If you have previously struggled with history taking stations, focus on building a consistent systematic framework that you apply to every case. Practise structuring your history into clear phases (presenting complaint, systems review, PMH, social, ICE) so that even under pressure, you cover all domains. Many resitters lose marks not on knowledge but on organisation and time management.

Example opening

Good morning/afternoon, my name is Dr [Name], I'm one of the doctors here today. Could I confirm your name and date of birth please? Thank you. So, what's brought you in to see me today?

Frequently asked questions

How do I approach the consultation in this basal cell carcinoma station?

A non-healing facial lesion in an elderly man with outdoor occupational history is BCC until proven otherwise. The candidate must identify the clinical features, arrange referral, and reassure about the generally excellent prognosis. Mr Dean is 71, retired builder, with an 8-month non-healing lesion on his face.

What does a strong performance look like to the examiner in this station?
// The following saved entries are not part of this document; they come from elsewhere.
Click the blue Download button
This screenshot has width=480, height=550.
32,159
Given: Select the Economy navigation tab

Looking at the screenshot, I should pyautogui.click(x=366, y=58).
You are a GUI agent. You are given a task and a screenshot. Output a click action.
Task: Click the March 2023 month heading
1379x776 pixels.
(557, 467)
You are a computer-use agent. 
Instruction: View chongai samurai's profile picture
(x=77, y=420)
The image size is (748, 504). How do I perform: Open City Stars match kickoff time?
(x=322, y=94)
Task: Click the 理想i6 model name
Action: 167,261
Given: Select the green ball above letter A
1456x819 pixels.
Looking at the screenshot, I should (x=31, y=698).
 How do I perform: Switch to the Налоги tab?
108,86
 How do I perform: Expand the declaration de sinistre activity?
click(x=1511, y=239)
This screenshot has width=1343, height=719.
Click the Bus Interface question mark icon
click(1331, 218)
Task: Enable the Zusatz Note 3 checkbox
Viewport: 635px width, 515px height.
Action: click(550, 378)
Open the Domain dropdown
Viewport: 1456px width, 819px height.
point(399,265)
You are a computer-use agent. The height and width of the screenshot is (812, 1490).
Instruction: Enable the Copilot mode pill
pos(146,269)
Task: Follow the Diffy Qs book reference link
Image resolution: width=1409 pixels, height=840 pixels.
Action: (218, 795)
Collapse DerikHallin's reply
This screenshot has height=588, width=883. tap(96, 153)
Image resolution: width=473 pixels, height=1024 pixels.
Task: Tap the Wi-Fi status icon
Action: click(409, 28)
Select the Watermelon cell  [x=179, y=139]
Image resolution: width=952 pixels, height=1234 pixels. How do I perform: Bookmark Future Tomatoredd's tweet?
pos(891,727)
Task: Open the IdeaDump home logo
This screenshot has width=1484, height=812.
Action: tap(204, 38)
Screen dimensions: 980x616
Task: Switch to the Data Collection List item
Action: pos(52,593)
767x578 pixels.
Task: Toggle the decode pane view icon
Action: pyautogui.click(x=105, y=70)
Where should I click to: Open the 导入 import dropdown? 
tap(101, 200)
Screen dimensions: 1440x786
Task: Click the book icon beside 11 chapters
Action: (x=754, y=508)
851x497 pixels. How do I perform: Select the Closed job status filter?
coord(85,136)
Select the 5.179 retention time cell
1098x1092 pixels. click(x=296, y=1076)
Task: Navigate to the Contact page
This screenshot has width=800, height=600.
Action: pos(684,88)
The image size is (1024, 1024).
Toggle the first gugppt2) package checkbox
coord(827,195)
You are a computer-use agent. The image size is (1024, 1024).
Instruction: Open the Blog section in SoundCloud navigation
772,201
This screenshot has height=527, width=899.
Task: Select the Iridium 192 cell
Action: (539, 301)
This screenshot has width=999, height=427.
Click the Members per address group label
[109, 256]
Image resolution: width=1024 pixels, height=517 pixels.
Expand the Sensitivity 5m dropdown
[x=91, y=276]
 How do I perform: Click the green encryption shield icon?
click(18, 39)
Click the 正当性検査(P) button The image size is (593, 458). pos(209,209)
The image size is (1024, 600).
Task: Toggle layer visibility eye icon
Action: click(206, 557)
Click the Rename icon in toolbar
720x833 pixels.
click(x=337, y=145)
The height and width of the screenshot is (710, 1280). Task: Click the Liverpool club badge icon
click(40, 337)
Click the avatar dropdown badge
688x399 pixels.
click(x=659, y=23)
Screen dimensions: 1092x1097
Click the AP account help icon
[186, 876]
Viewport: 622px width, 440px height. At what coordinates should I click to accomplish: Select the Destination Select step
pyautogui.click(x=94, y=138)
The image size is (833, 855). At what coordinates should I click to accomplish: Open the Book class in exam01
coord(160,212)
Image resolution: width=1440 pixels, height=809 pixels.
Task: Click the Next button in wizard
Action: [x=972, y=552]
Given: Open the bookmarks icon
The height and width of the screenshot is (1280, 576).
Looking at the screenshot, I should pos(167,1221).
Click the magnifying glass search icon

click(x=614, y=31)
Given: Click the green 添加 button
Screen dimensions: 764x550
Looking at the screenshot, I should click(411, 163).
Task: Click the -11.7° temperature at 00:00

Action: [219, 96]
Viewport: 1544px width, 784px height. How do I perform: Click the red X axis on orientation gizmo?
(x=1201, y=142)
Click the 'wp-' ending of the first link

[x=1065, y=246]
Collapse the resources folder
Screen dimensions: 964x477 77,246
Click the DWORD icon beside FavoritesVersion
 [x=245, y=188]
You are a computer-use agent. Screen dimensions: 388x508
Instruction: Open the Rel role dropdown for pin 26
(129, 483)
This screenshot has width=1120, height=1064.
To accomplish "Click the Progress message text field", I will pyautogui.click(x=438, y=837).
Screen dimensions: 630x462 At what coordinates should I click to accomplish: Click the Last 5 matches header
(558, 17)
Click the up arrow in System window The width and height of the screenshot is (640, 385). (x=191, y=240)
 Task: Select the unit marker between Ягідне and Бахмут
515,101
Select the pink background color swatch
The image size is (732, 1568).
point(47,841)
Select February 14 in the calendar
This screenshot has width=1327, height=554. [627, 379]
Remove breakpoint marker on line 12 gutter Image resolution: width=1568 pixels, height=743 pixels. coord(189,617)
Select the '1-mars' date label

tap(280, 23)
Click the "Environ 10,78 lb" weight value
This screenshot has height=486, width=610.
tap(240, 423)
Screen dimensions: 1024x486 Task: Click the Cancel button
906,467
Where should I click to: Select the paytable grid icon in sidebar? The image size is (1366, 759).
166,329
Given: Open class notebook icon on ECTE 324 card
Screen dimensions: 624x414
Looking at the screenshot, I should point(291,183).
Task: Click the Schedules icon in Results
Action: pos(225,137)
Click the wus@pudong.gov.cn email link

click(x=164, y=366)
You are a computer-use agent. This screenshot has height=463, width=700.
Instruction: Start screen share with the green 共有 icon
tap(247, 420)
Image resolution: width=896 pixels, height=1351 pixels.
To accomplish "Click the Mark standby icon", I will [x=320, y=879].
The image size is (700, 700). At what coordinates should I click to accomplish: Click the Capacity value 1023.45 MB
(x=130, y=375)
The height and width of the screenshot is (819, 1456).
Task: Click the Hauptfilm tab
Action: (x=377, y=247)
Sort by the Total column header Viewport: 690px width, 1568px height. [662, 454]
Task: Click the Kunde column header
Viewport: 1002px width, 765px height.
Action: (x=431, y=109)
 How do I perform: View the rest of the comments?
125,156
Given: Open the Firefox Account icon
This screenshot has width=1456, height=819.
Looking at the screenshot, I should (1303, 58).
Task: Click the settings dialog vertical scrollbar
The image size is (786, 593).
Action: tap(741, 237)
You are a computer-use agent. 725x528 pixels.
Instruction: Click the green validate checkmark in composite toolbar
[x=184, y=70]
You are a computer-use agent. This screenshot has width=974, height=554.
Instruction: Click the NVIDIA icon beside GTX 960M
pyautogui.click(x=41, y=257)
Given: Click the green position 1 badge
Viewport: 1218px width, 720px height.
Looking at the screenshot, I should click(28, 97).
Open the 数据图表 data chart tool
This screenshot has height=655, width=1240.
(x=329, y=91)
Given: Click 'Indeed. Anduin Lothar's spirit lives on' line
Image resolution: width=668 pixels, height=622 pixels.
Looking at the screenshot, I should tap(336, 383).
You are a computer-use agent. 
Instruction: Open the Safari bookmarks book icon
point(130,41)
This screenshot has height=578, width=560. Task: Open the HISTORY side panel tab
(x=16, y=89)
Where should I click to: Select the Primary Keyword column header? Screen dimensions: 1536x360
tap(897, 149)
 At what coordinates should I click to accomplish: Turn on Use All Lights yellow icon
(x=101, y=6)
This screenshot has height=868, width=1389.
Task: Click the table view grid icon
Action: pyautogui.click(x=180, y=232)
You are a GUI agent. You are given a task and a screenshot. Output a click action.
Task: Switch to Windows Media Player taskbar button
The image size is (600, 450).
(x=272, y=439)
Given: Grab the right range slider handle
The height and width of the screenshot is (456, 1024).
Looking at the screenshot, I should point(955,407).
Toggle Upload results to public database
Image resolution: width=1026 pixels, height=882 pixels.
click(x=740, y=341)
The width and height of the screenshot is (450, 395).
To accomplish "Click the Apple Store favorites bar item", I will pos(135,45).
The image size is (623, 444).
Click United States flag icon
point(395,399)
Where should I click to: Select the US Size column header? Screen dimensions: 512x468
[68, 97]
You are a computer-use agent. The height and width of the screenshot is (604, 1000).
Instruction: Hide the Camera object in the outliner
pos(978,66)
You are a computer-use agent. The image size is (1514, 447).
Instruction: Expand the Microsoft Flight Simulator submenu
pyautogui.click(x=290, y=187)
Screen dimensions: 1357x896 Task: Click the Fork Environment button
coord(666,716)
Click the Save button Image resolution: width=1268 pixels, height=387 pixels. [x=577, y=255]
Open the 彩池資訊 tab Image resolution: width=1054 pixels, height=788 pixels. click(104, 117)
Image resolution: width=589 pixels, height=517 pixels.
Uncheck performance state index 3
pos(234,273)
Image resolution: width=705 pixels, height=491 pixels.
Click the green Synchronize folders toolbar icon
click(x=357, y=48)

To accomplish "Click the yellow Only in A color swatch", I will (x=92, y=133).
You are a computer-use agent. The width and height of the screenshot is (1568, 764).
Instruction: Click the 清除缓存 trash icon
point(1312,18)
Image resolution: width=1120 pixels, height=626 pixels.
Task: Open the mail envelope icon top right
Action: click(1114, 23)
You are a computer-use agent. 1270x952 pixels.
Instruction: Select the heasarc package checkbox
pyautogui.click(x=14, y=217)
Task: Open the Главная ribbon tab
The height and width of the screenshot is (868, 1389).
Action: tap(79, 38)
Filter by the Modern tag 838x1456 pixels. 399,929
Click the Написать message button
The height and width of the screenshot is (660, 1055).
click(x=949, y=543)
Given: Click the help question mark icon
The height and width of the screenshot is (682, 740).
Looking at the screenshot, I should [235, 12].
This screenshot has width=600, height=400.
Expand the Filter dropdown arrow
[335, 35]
Strong performances show: Classic BCC features identified. Duration and non-healing pattern documented. UV exposure history. SCC distinguished. Lymph nodes checked. Other skin lesions surveyed. Weak performances: Not identifying BCC features. Not asking about UV exposure. Not checking lymph nodes.

What is the biggest pitfall in this basal cell carcinoma station?

Not recognising the non-healing nature as the key feature. An 8-month lesion that repeatedly crusts and bleeds is not a pimple. Candidates who do not ask about the healing pattern miss the diagnostic clue.

How should I prepare for basal cell carcinoma if I have never seen it in practice?

This station rewards process over personal experience. The skill being assessed: Occupational UV exposure as the key risk factor in a retired builder. Use the domain breakdown on this page to target your preparation, then practise the station aloud so your structure survives exam pressure.